▸ Records provided:
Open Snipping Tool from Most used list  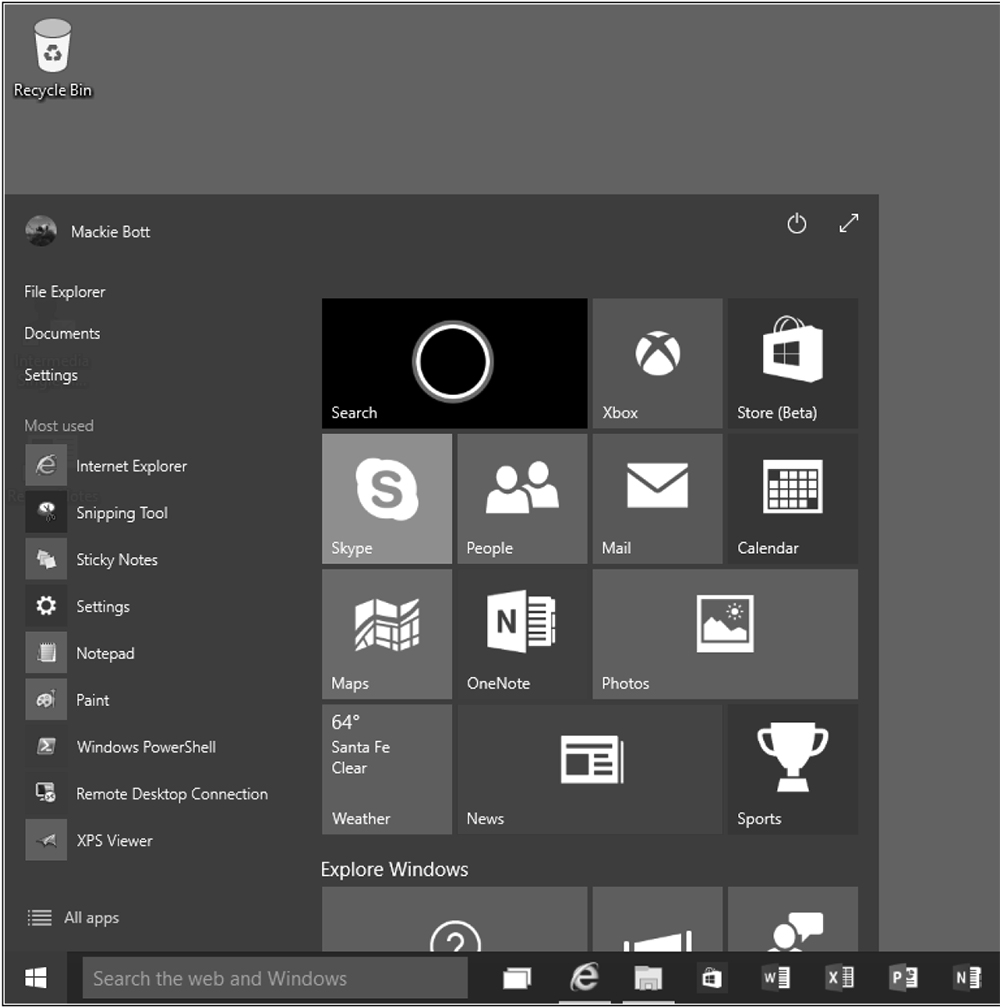pyautogui.click(x=121, y=512)
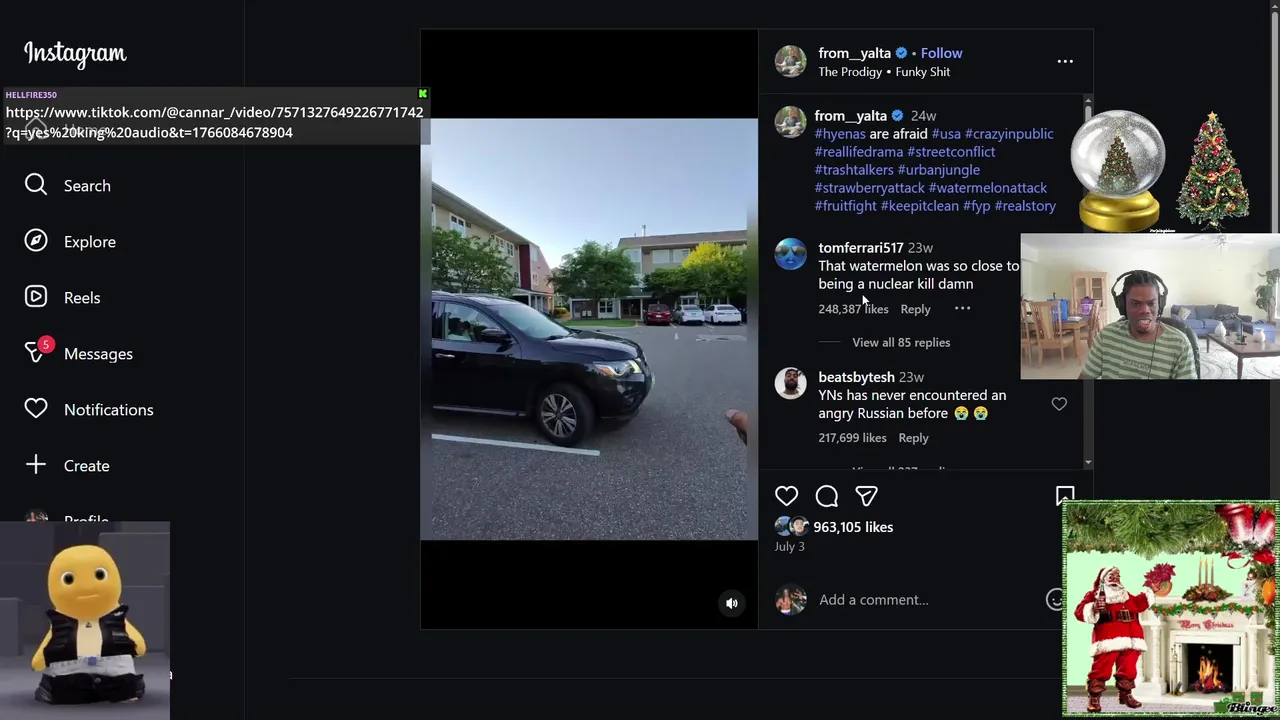This screenshot has height=720, width=1280.
Task: Like beatsbytesh's comment with the heart
Action: tap(1059, 404)
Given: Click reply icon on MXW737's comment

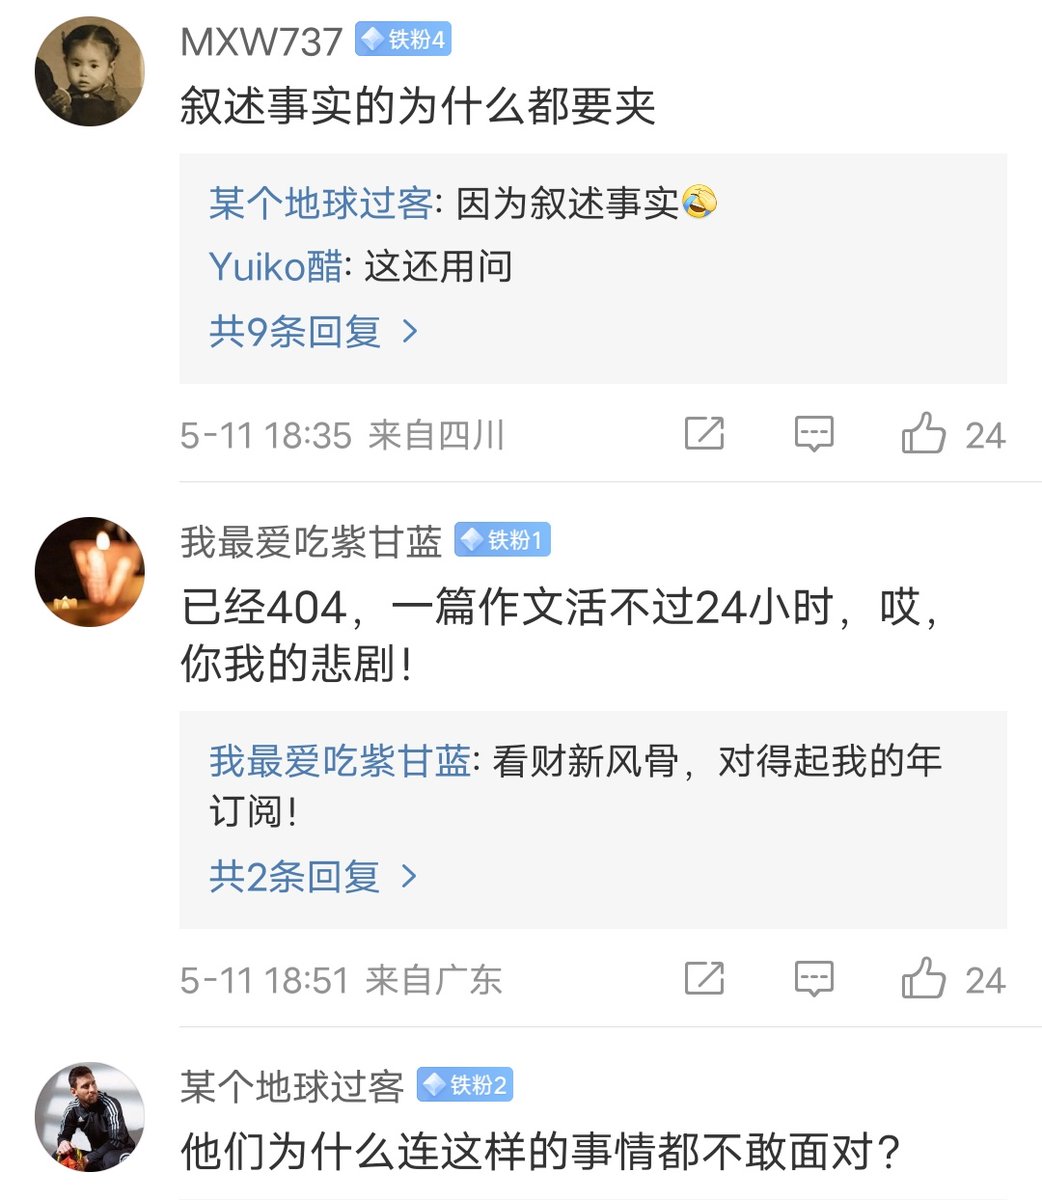Looking at the screenshot, I should (814, 434).
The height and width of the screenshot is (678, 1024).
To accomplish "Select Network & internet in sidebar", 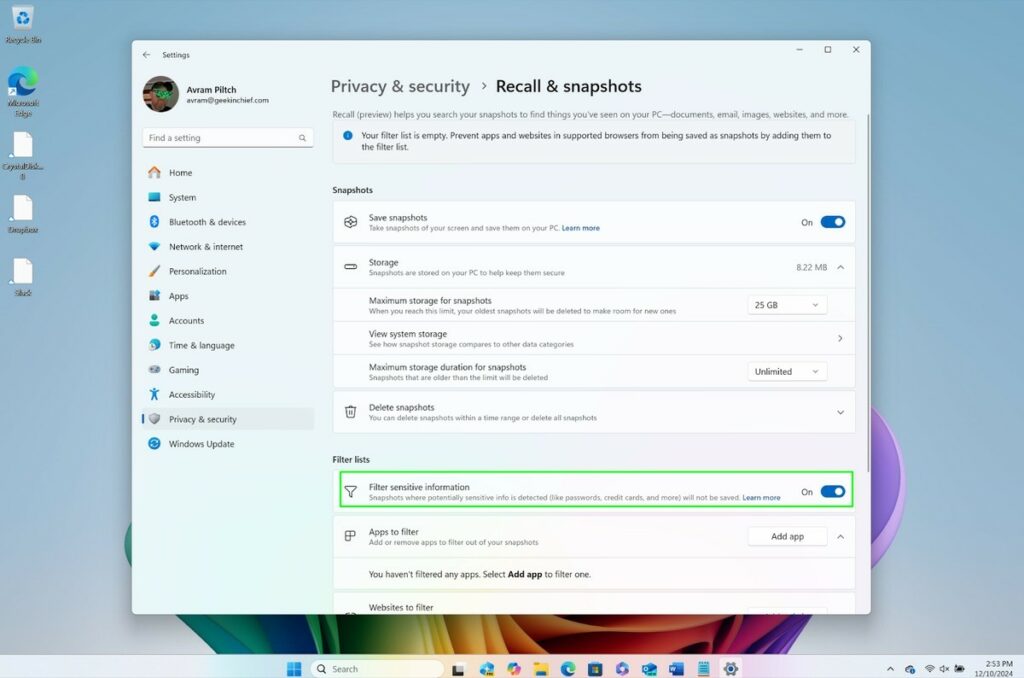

▸ What you should do: List each line of the records in which the word "comment" appears, copying every such line in full.

▸ Task response:
Task: Like beatsbytesh's comment with the heart
Given: Click reply icon on MXW737's comment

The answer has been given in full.